TO DO
Count the lines in the records below that contain the string "tool", matching case exactly. Reply with the number only.

MATERIAL SHOWN

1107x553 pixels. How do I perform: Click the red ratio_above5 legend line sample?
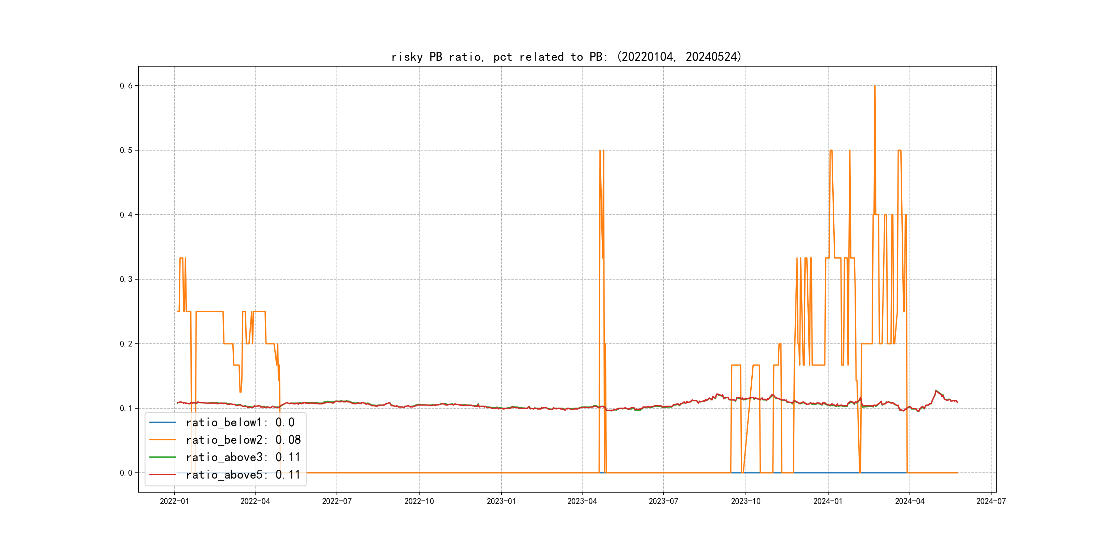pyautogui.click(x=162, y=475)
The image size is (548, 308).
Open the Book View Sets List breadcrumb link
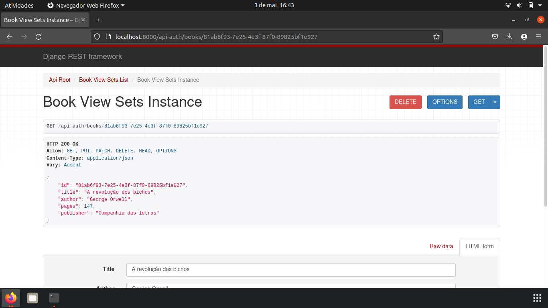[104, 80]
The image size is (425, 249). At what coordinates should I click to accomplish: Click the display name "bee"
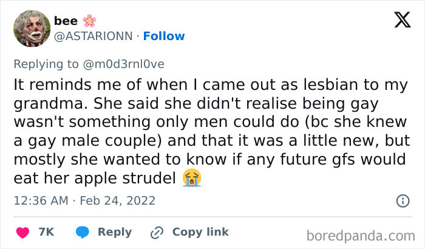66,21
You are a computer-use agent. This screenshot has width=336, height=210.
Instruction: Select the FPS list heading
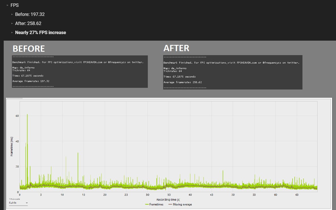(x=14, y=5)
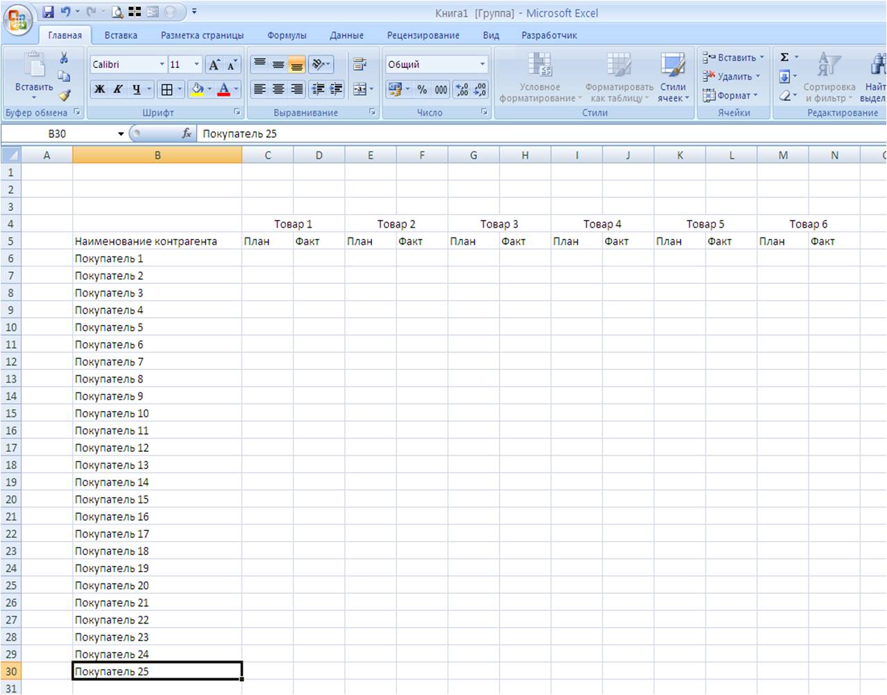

--

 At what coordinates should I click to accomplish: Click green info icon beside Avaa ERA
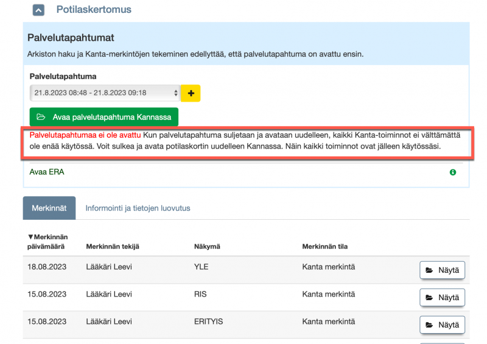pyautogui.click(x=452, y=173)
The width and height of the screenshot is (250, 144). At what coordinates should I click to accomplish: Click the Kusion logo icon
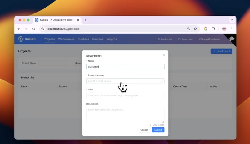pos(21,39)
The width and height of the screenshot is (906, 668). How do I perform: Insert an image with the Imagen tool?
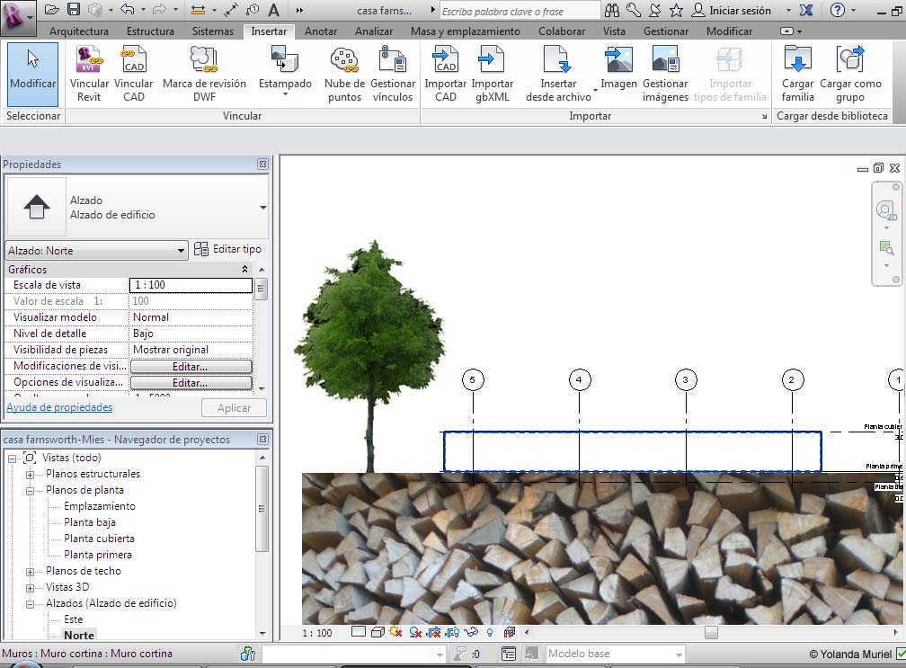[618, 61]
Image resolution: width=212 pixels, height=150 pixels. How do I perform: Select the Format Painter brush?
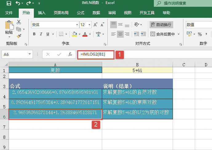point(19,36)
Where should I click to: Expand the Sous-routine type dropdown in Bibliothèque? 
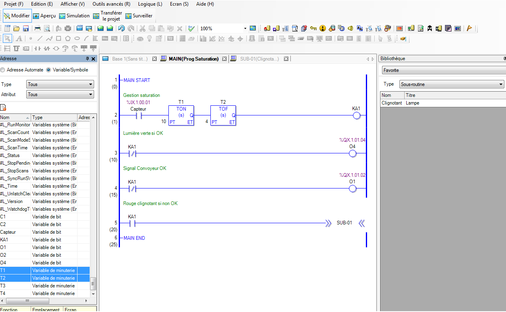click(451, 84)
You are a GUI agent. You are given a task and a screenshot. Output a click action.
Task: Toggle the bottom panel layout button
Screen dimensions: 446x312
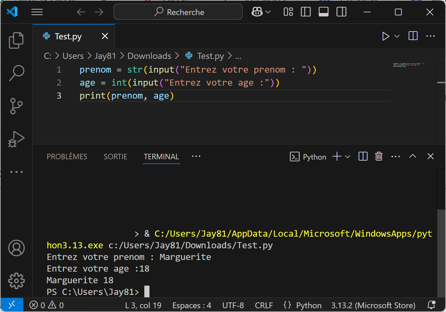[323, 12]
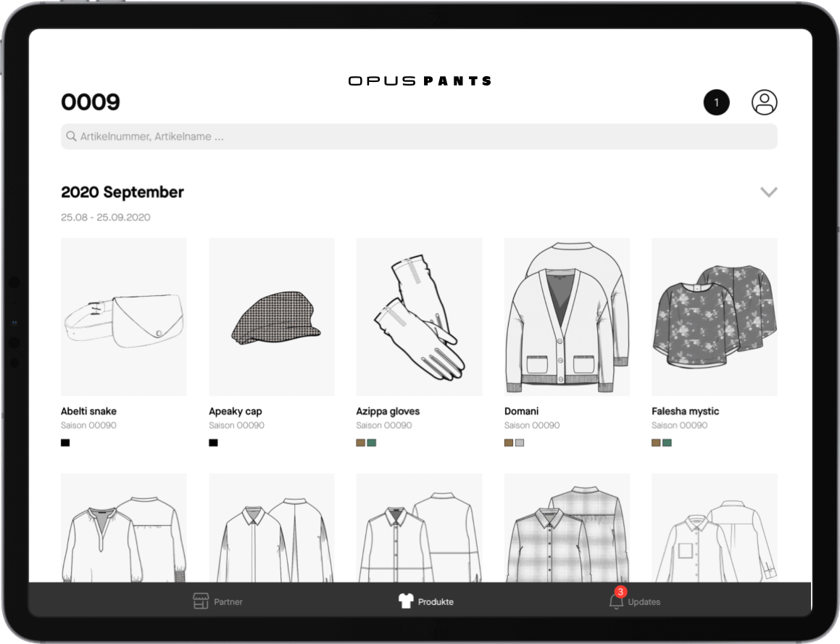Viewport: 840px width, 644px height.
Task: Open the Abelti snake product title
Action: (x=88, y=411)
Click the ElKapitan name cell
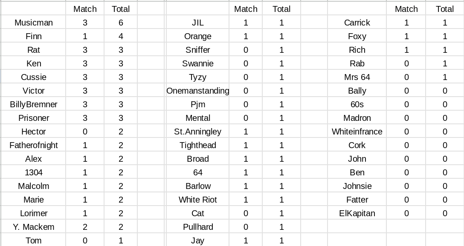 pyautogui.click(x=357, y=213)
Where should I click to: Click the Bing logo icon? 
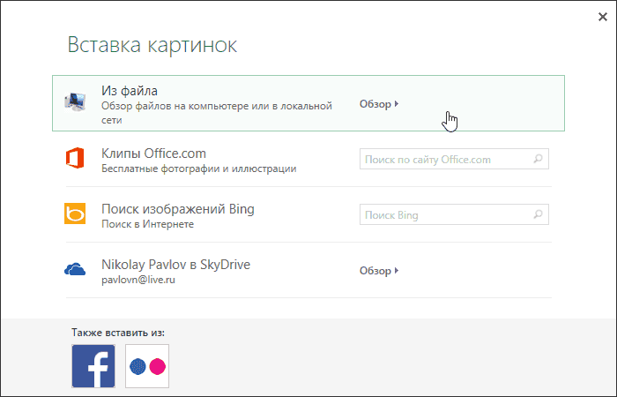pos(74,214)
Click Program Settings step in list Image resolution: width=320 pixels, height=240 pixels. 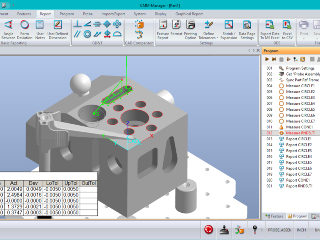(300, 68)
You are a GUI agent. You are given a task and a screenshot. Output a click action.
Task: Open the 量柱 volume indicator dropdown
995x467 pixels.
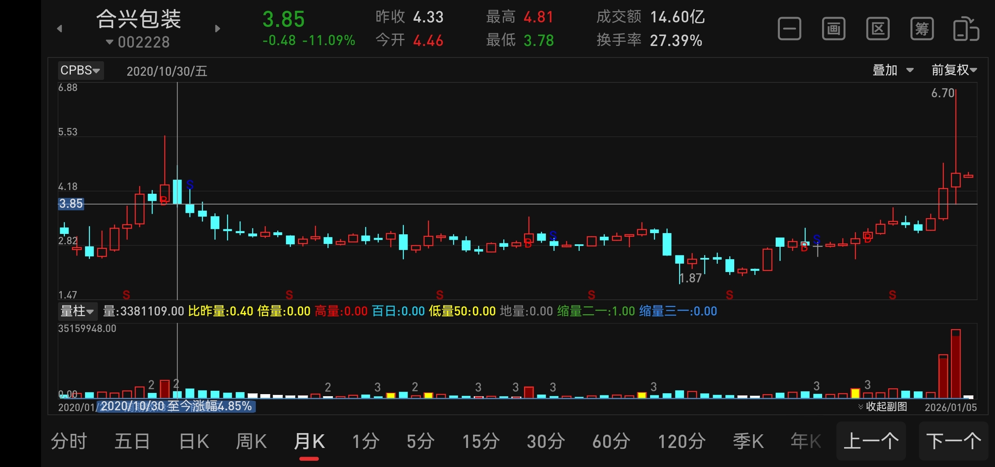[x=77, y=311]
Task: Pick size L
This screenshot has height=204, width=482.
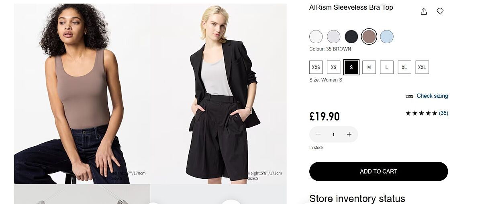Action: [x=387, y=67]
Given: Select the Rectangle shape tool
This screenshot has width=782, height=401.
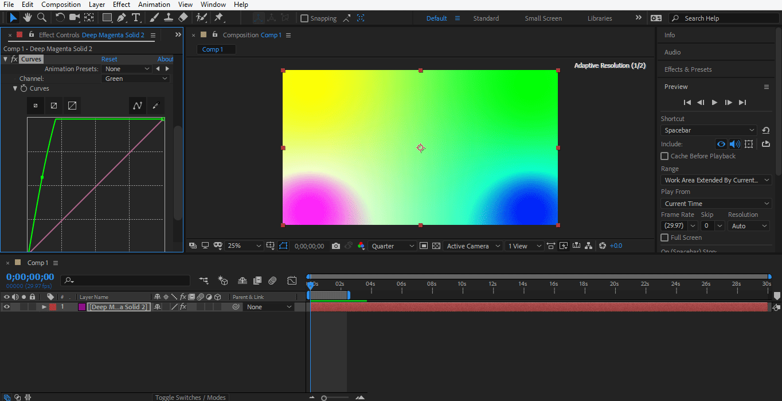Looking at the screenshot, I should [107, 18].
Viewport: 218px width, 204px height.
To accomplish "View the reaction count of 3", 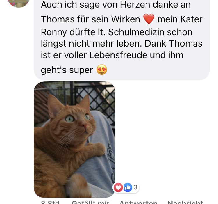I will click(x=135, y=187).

...

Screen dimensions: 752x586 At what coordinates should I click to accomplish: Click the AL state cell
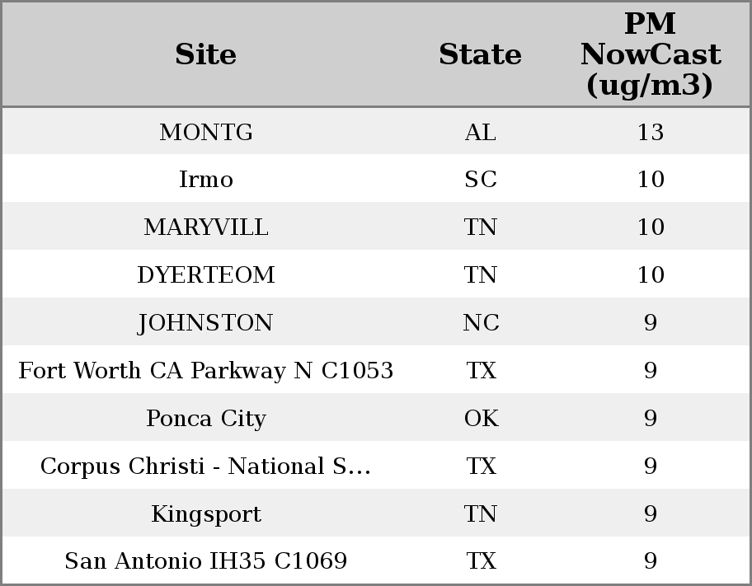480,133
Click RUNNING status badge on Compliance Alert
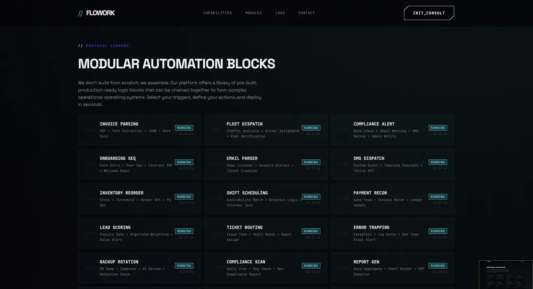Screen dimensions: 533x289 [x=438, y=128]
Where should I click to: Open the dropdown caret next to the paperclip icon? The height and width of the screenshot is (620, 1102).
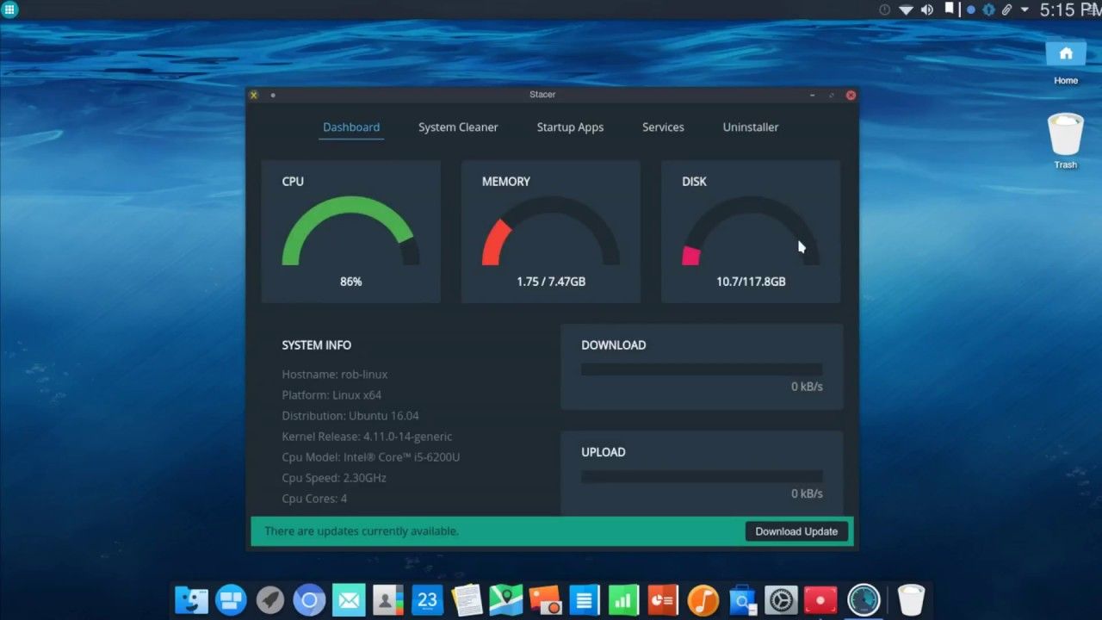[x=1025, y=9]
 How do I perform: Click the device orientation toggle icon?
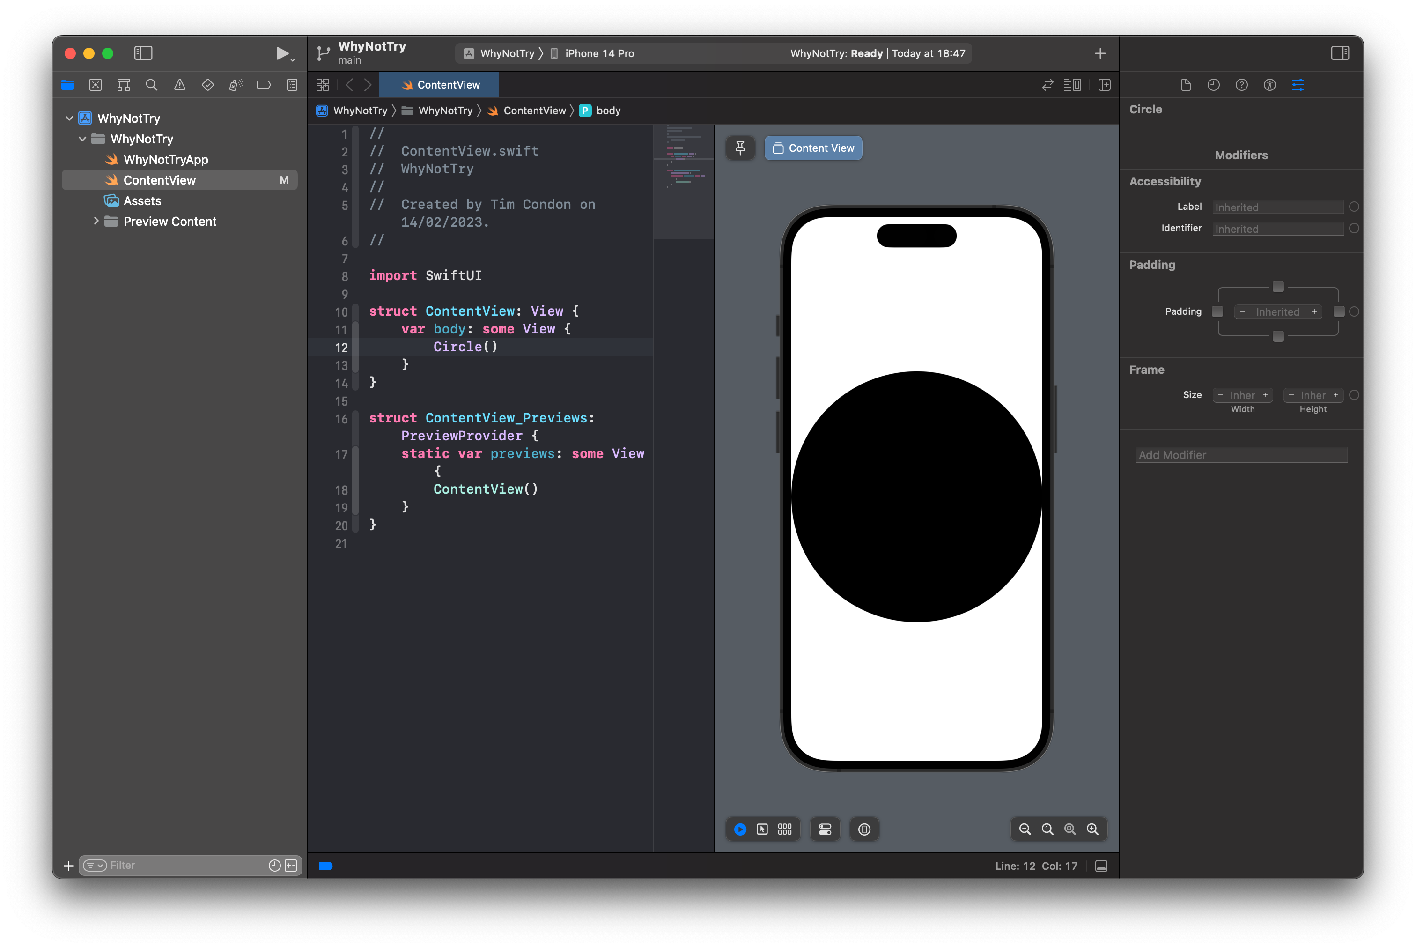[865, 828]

RIGHT ANSWER
2